Radioactive iodine detected over Europe
Not due to Fukushima; no public health risk
Very low levels of radiation, which are higher than normal but don't seem to pose a health hazard, are being registered in the Czech Republic and elsewhere in Europe, the International Atomic Energy Agency said Friday.
The agency said the cause was not known but was not the result of Japan's Fukushima Daiichi nuclear disaster, which spread radiation across the globe in March. The "very low levels of iodine-131 have been measured in the atmosphere," the agency said in a statement. It said such radioisotope will lose much of its radiation in about eight days.
However, an official familiar with the matter, who asked for anonymity because he was not authorized to comment, said the release appeared to be continuing.
The agency said that it was investigating.
In Prague, an official at the Czech State Office for Nuclear Safety said he was "100 per cent sure" that the radiation had not come from any Czech nuclear power plant — or from any other source on Czech territory.
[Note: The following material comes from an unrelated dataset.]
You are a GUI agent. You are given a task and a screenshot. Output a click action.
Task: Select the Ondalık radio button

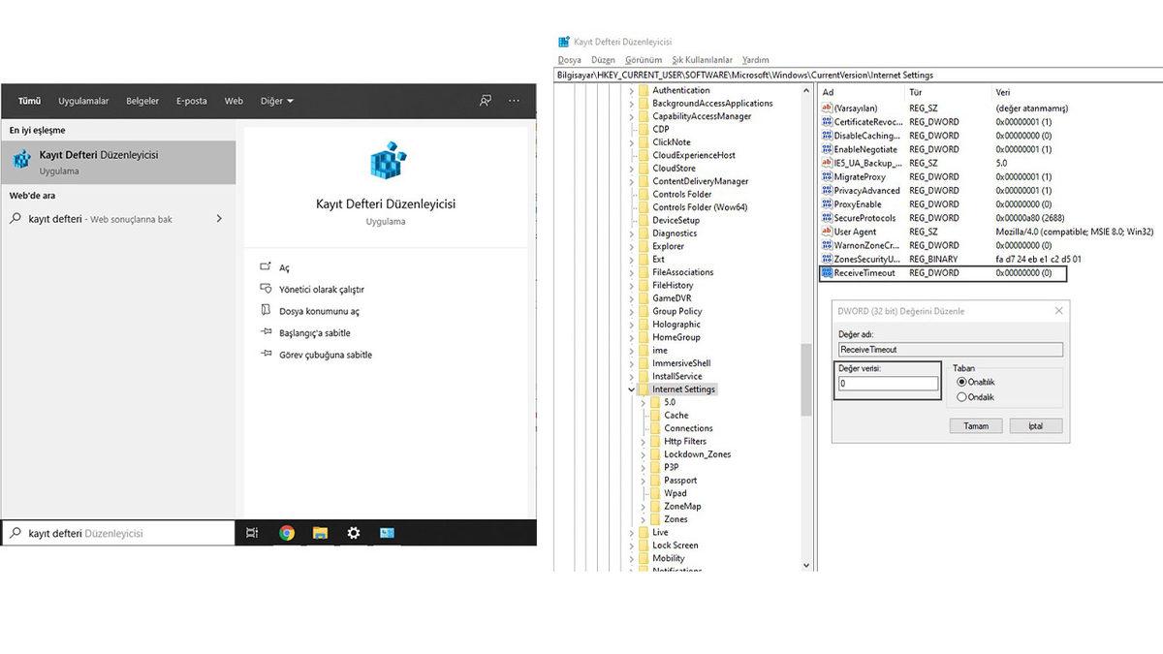point(961,396)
Speaking on condition of anonymity because he wasn't authorized to talk to the media, the official said tests are under way around the country to try and identify the source.
The Czechs are betting heavily on nuclear power and have plans to dramatically increase production — a move that would give the country a place among Europe's most nuclear-dependent nations. They currently rely on six nuclear reactors for 33 per cent of their total electricity. The government hopes to at least double that output.
That's in stark contrast to its neighbours: German Chancellor Angela Merkel's government decided to phase out nuclear energy by 2022 following the meltdown at the Fukushima plants, and Switzerland has followed suit. Austria abandoned nuclear energy after the 1986 Chornobyl nuclear disaster and strictly opposes the Czech nuclear program.